- **Excerpt**
Southington Sports Hall of Fame celebrates century-long sports legacy

Jimmie Savage broke into the major leagues in the early 1900s, earning a spot as an everyday player with the Pittsburgh Rebels in 1914.

Jimmie Savage broke into the major leagues in the early 1900s, earning a spot as an everyday player with the Pittsburgh Rebels in 1914.

By JOHN GORALSKI
EDITOR

Commuters racing across town might not stop to think about the origins of Savage Street or the family that lent its name to the Southington landscape. Sports fans, boasting about the town’s rich sports history, might pass over James “Jimmie” Savage when they argue about which athlete launched Southington’s rich sports legacy.

That’s why the Southington Sports Hall of Fame selection committee highlighted Savage as the cornerstone of their seventh class of inductees. For most local sports fans, his name has been lost to history.

Not anymore.

“He might be the original professional athlete to come out of Southington,” said Southington Sports Hall of Fame chairman Dennis Stanek, Jr. “That’s exciting, and I think we did a good job of finding him and revealing him to the town.”

James “Jimmie” Savage was born in Southington on Wednesday, Aug. 29, 1883, and he was 29 years old when he broke into the big leagues on Sept. 3, 1912 as the second baseman for the Philadelphia Phillies.

Class of 2016Savage appeared in a major league lineup for three seasons, including 1914 when he played as the regular outfielder for the Pittsburgh Rebels of the old Federal League. Over 66 games with the Rebels in 1914, Savage played primarily in left field but shifted to shortstop and third base as he was needed. He finished his short career with a .276 batting average, 139 hits, one home run and 26 runs batted in.

“We know that he’s buried at St. Thomas Cemetery. We know that he was born in Southington, and most likely Savage Street is named after his family,” said Stanek. “Who knows? We might be able to track down a long lost heir to him that can come forward with a picture of him playing ball. I think this an exciting part of what we’re trying to do here with the hall of fame. We want to recognize athletes, coaches, boosters, supporters, and fans that have been a part of Southington sports for over 100 years.”

With his posthumous induction, Savage will be joined by another strong class in 2016, which includes an array of athletes from football, wrestling, and soccer to baseball and softball. The Class of 2016 athletes includes household names such as Andy Liseo, Kim Lynch, Lisa Matukaitis, Ted Wallace, and Jessica Gianatti. All were leaders in their sports, and many went on to contribute to sports well beyond graduation.

In addition, they’ll be joined by Pete Sepko, a multi-sport athlete at Southington High School during the football team’s storied 33-game undefeated streak (1962-1966). But Sepko is best known for his work after graduation.

When the wrestling team was in danger of folding, Sepko rolled up his sleeves and threw himself into the fray. In the spring, he coached the local track teams for more than two decades, marshaling the Knights through the postseason to their best finishes in program history. This fall, he will be honored for his 26 years as a coach for the Blue Knights.

- **Source excerpt**
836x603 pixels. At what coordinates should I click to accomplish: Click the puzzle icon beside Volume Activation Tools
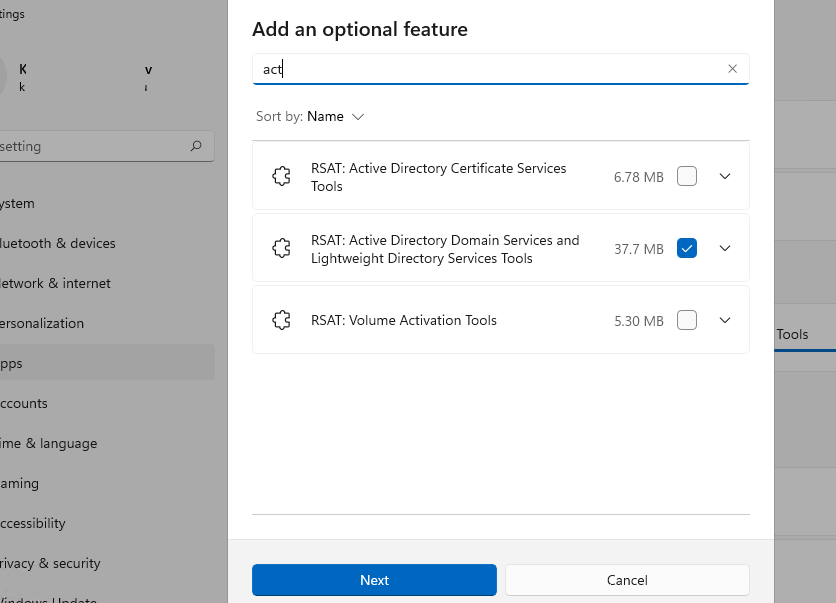coord(281,320)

- **Required actions**
1) In the Southington Sports Hall of Fame article, which team was Jimmie Savage playing for when he broke into the big leagues in 1912?
2) Extend the Southington Sports Hall of Fame article, picking up right after its final paragraph about Pete Sepko.

- **In response**
1) The Philadelphia Phillies, as their second baseman.

2)
Off the field, the late Doug Topshe made just as big of an impact. The former owner of Tops Supermarket lent his time and money to developing Southington athletes. He was a founder of the town’s midget football leagues and a former UNICO gold medal winner for his work around town. Topshe will be honored posthumously as a local booster.

“It gets more difficult as each year progresses to limit the list of athletes and coaches getting in,” said Stanek. “We’re getting down to the nitty gritty now. We’re looking at stats, not just name recognition because this is not a popularity contest. We’re getting down to those hardcore stats.”

That’s why the hall of fame will welcome two more Southington High School teams to its roster—the 1994 baseball team coached by John Fontana and the 1986 softball team coached by Joe Piazza. Both were littered with hall of fame athletes as they marched their way to state championships.

Hall of Fame“I think it’s really exciting that we have some great men and women that are getting inducted this year,” said Stanek. “They’ve all proven themselves and their value. We’re going to have a lot of fun.”

On Wednesday, Nov. 9, they will be honored in an induction ceremony at the Aqua Turf in Plantsville. Tickets will be available soon and will cost $50. To reserve tickets, contact Jim Verderame at (860) 628-7335 or Val DePaolo at (860) 620-9460, ext. 104.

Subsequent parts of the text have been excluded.